• [Passage fourni]:
**********

De temps en temps, dans la littérature francophone contemporaine (1), le français de certains livres semble une autre langue (2). Sauf les fleurs relève de cette catégorie. Mieux : Sauf les fleurs semble avoir été écrit dans une autre langue qui évolue en quatre-vingts pages (3).
Il y a peut-être un authentique fait divers derrière ce récit. Un entretien de l’auteur (4) n’aborde pas le sujet. Pour faire bref, la narratrice, Marthe entre douze et vingt ans d’un chapitre à l’autre, grandit dans la ferme familiale avec son frère chéri Léonce, une mère effacée et un père violent. (C’est là que ce paragraphe va spoiler à mort.) Un jour, la mère meurt : ce qu’il y a vingt ou trente ans on aurait pu appeler un accident, pour dédouaner les maris un peu sanguins, et qui n’est en fait qu’une rouste ordinaire un peu plus poussée que les autres, ou moins chanceuse, c’est-à-dire un meurtre. Alors Marthe tuera son père : ce qu’il y a vingt ou trente ans on aurait pu appeler l’assassinat d’un homme, certes un peu bourru mais père de famille attentionné, par sa fille hystérique. Du coup, la narratrice va en prison.

**********

• [Données brutes]:

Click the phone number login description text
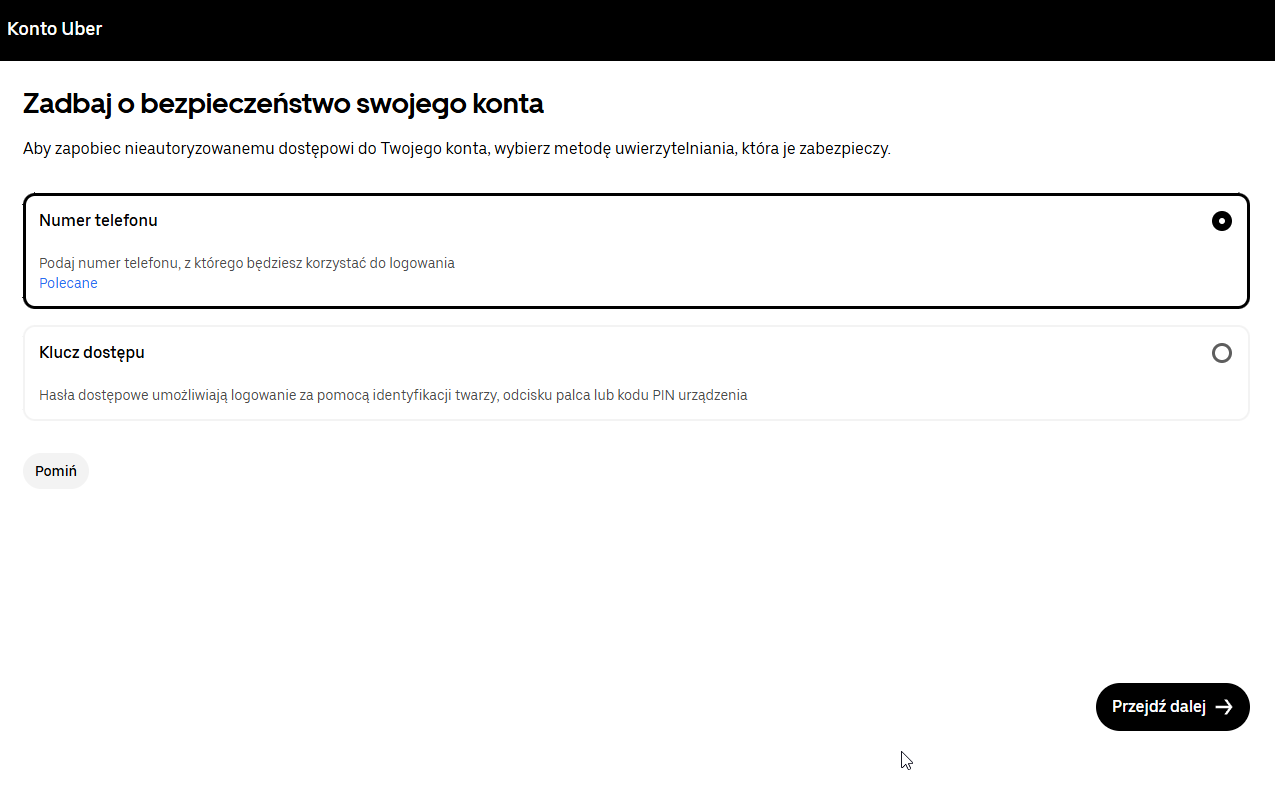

**********

• [Énoncé de la tâche]: Reproduisez intégralement le passage fourni, sans en modifier un seul caractère.

• [Solution de la tâche]:
De temps en temps, dans la littérature francophone contemporaine (1), le français de certains livres semble une autre langue (2). Sauf les fleurs relève de cette catégorie. Mieux : Sauf les fleurs semble avoir été écrit dans une autre langue qui évolue en quatre-vingts pages (3).
Il y a peut-être un authentique fait divers derrière ce récit. Un entretien de l’auteur (4) n’aborde pas le sujet. Pour faire bref, la narratrice, Marthe entre douze et vingt ans d’un chapitre à l’autre, grandit dans la ferme familiale avec son frère chéri Léonce, une mère effacée et un père violent. (C’est là que ce paragraphe va spoiler à mort.) Un jour, la mère meurt : ce qu’il y a vingt ou trente ans on aurait pu appeler un accident, pour dédouaner les maris un peu sanguins, et qui n’est en fait qu’une rouste ordinaire un peu plus poussée que les autres, ou moins chanceuse, c’est-à-dire un meurtre. Alors Marthe tuera son père : ce qu’il y a vingt ou trente ans on aurait pu appeler l’assassinat d’un homme, certes un peu bourru mais père de famille attentionné, par sa fille hystérique. Du coup, la narratrice va en prison.